Location: 10th Near Noble
St. , Philadelphia
File size: 10” x 14.5” @240 dpi
Camera: Nikon F
Lens: AF Nikkor 35-70mm
Exposure: By Guesstimate (Underexposed)
Film: Tri-X rated at ISO 200
Develop –1 Stop, HCll0 1:49 ,
6.5 min @ 68F
Scan: Epson V500
Proof: Canon Pixma II Glossy
The old school street photographers are known for playing it
straight photographically. Anything additional was cheating, fakery, and
inauthentic. If you tinkered, the boys would put a bad mojo on your Leica and
lace your espresso with old fixer. Of course, with advent of digital
photography, computerized post-processing as well as an epistemic shift in how
the public perceives photographic “truth,” the continuance of such an attitude
is antiquated, pointless, and tragically bitter, akin to seeing the first
automobiles tearing down the streets and shouting “Get a horse!”

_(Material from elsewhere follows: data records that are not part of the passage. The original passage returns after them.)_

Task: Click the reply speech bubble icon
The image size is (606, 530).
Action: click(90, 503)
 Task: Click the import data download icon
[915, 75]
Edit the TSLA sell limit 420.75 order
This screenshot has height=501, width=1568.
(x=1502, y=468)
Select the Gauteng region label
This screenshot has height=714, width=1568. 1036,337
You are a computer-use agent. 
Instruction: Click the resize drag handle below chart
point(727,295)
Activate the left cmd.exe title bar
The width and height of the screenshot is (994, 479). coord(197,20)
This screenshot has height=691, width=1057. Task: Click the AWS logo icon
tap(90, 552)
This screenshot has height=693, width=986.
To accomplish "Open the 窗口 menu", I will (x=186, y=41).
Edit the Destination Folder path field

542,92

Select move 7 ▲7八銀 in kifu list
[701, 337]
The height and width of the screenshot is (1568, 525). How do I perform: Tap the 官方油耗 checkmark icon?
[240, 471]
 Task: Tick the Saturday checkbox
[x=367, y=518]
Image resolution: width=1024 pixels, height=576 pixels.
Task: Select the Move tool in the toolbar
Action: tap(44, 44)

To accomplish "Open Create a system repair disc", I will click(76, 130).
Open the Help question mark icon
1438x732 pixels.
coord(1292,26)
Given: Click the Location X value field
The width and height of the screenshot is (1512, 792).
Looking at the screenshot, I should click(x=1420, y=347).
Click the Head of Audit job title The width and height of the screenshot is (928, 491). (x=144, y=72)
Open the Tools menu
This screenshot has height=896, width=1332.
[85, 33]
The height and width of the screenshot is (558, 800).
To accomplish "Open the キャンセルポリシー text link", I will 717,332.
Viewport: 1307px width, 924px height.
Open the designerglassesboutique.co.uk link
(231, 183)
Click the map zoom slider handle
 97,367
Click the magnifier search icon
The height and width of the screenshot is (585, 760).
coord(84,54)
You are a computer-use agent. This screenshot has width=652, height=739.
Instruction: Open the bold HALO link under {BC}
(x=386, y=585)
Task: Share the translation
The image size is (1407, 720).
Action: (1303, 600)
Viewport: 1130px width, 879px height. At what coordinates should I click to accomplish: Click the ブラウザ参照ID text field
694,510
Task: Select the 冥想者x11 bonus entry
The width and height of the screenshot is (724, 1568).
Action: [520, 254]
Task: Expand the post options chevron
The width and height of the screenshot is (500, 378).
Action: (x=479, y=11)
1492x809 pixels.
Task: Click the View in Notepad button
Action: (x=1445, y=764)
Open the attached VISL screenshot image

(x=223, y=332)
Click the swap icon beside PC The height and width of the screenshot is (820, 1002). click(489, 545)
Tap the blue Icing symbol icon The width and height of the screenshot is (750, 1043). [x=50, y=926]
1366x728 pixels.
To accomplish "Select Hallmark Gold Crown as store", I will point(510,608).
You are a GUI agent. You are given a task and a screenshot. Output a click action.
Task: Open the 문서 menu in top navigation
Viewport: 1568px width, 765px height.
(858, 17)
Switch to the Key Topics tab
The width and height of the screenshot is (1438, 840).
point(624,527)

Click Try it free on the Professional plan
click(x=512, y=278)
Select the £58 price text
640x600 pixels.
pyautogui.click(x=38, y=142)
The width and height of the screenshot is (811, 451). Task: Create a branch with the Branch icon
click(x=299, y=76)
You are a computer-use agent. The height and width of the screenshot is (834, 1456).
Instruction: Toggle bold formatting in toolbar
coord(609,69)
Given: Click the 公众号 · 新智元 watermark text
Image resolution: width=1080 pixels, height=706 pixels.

Still, when I shoot the urban landscape I make only straight
images and my preference is to use a mechanical film camera. When I print, the only
things I modify are tonalities and contrast to bring out the structure of the
image. Because I’ve done so much Photoshop manipulation over the years and
continue to essentially “build” images in my studio figure work, I keep to the
simple, un-manipulated path for another reason: I want to “get out of my own
head,” forget the idea of making art and simply discover and bring back the
oddities of the enfolding landscape; to allow myself to dream while I’m behind
the lens. I don’t want to create fabrications or be looking for pieces to
collage together.
This photo was a little different. The final image is
actually two combined frames from an identical vantage point and separated by
less than a few minutes. In this shot I saw a kind of stage and really wanted a
figure in the far area, so I waited; noticing that an occasional person would
pass behind me, walk to the corner and then consistently cross diagonally. I
took five frames. The one where the figure worked did pick up the detail on the
bottom of the trestle, so I used another one that did. I then added back the
figure I wanted, which required minimal tweaking.